▶ DATA LISTING
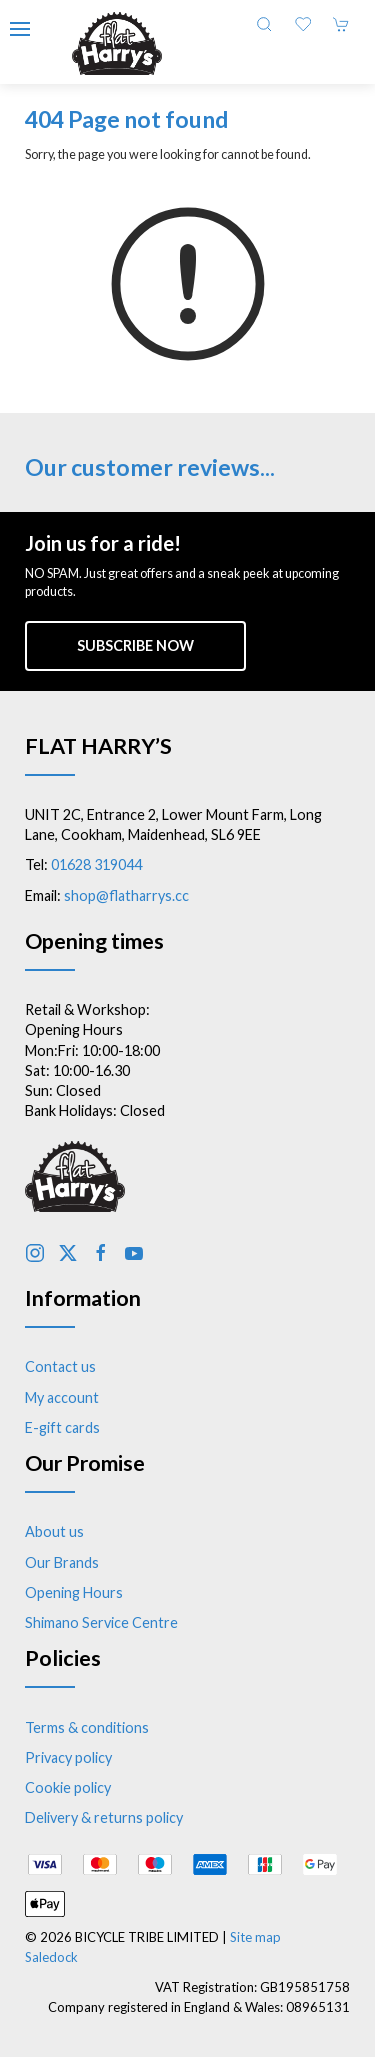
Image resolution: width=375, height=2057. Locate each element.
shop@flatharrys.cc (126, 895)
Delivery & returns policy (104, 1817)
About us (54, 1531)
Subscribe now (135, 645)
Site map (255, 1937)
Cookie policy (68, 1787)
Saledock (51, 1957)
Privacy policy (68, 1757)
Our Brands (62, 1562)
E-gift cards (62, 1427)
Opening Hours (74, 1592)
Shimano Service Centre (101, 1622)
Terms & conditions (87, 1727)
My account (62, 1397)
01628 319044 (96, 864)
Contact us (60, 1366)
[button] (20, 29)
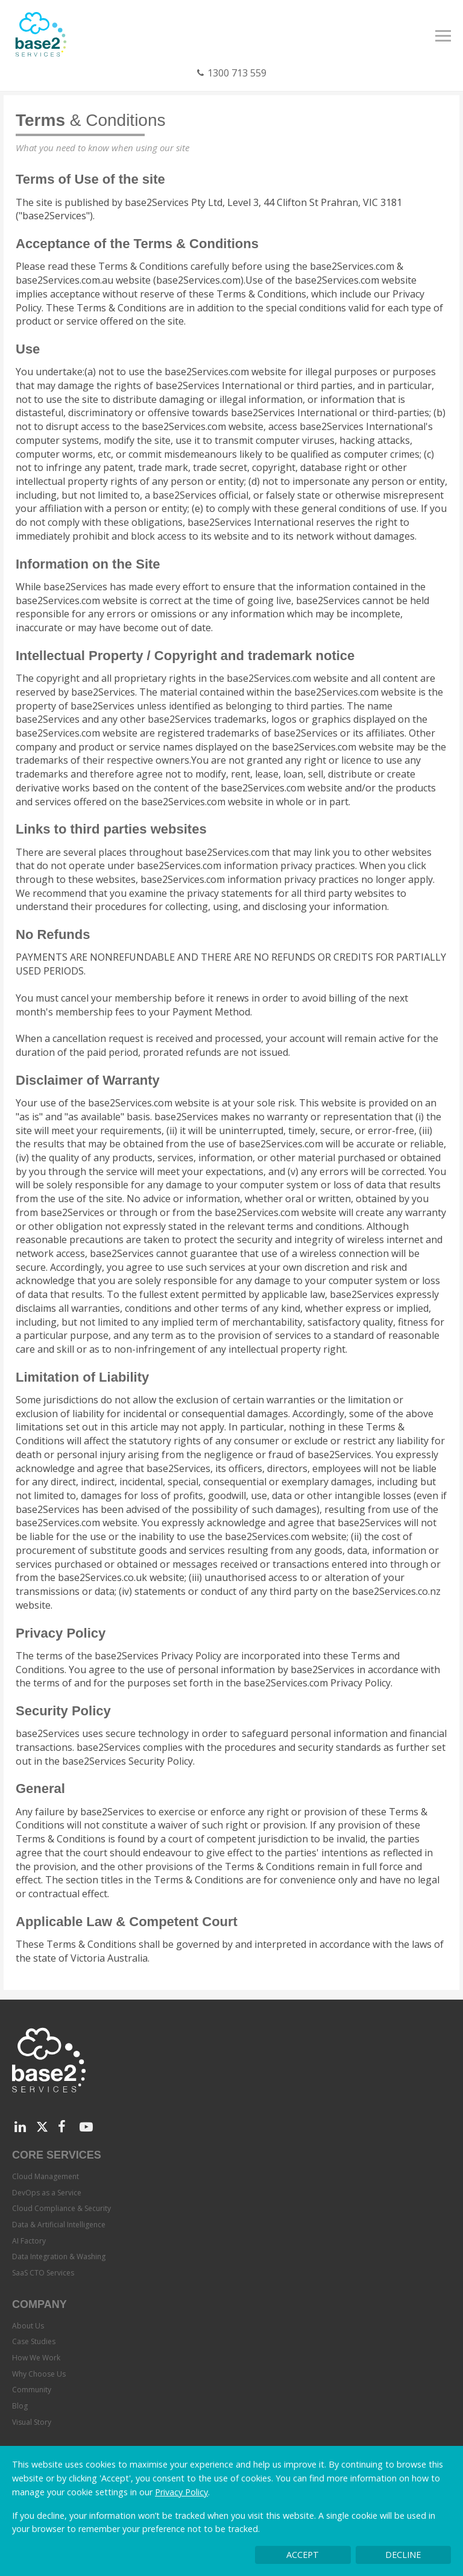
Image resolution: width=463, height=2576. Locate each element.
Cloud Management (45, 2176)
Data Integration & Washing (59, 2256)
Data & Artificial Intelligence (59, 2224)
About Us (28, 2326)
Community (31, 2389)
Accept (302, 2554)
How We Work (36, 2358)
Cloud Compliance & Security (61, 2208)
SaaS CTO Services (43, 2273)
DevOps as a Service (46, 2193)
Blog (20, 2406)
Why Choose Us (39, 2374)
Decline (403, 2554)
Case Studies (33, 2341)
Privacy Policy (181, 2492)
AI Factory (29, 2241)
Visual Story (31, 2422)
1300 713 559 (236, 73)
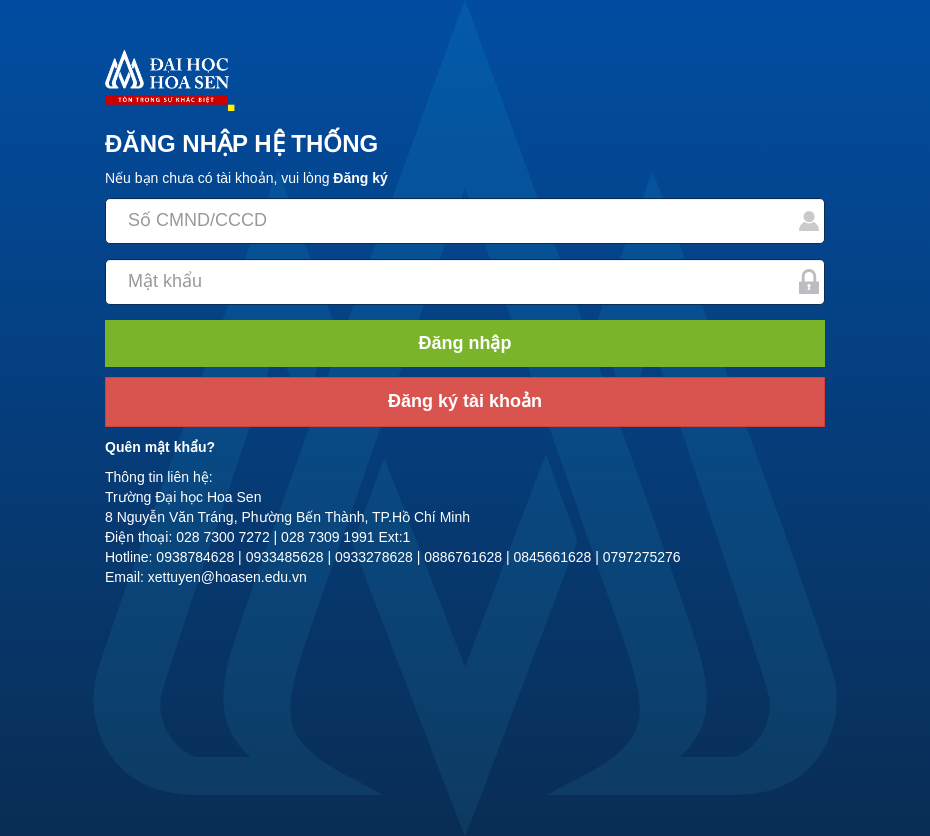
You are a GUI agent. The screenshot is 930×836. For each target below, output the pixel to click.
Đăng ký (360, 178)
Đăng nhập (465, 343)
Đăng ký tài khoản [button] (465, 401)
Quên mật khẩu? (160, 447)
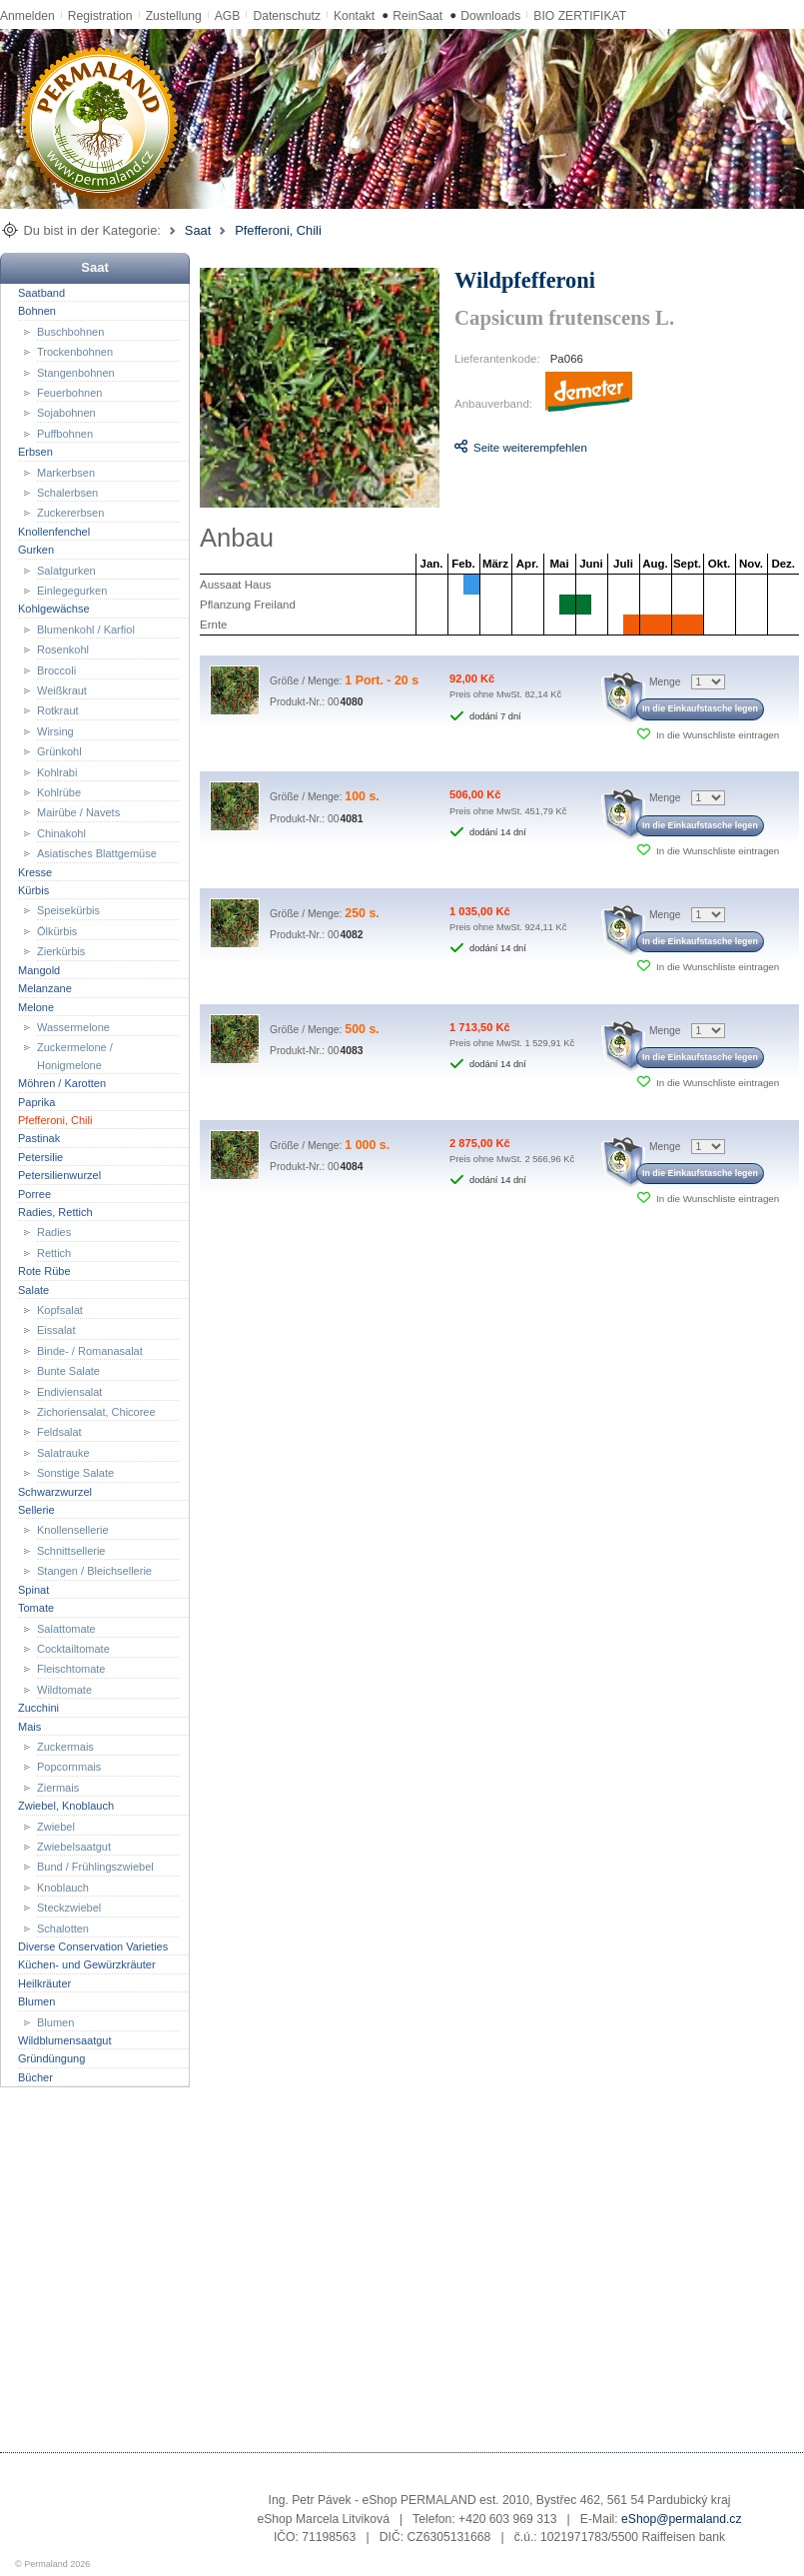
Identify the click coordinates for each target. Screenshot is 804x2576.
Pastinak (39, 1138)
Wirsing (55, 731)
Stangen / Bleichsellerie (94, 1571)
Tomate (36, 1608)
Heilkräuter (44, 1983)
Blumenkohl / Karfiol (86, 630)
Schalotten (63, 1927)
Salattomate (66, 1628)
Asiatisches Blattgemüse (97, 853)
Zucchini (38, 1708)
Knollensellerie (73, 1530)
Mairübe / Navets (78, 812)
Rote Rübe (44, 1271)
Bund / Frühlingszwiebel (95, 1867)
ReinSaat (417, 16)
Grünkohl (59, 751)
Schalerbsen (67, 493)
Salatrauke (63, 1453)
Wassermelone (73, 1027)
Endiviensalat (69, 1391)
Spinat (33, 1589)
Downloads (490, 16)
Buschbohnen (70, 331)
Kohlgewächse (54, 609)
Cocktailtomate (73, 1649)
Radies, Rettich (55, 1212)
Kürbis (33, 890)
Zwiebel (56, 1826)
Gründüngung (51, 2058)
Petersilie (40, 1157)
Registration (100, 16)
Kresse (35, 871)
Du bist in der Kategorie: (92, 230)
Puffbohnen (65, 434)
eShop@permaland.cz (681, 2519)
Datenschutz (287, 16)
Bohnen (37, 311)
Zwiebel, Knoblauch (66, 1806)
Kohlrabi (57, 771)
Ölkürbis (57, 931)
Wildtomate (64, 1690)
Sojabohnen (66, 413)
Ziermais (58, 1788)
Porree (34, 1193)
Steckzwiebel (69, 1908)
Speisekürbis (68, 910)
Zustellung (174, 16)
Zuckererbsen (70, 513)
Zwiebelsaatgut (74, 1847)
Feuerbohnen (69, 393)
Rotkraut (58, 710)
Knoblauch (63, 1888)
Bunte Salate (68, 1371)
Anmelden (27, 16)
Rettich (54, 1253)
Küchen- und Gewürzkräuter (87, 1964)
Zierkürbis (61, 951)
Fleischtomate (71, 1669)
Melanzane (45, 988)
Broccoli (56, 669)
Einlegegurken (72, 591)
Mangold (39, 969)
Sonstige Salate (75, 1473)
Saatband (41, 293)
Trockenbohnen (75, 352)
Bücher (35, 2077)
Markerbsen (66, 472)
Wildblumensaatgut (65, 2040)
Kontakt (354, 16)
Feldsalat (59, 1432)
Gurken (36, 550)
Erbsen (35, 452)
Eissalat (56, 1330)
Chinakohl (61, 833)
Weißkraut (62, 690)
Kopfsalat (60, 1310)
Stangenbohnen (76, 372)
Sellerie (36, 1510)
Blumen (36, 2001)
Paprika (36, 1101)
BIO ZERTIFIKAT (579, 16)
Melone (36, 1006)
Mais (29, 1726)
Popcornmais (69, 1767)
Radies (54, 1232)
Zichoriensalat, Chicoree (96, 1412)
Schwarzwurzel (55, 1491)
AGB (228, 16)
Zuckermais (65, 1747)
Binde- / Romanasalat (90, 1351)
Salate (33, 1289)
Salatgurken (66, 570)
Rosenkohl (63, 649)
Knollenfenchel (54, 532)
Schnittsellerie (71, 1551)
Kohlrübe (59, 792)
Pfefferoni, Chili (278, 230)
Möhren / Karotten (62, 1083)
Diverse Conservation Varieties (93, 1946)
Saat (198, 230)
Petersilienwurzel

▶ WHAT IS EXPECTED
Please collect every line in the rows above that contains the word "height". Case counts.

▶ ANSWER
Image resolution: width=375, height=2057. Locate each element.
Image resolution: width=463, height=2576. Locate each element.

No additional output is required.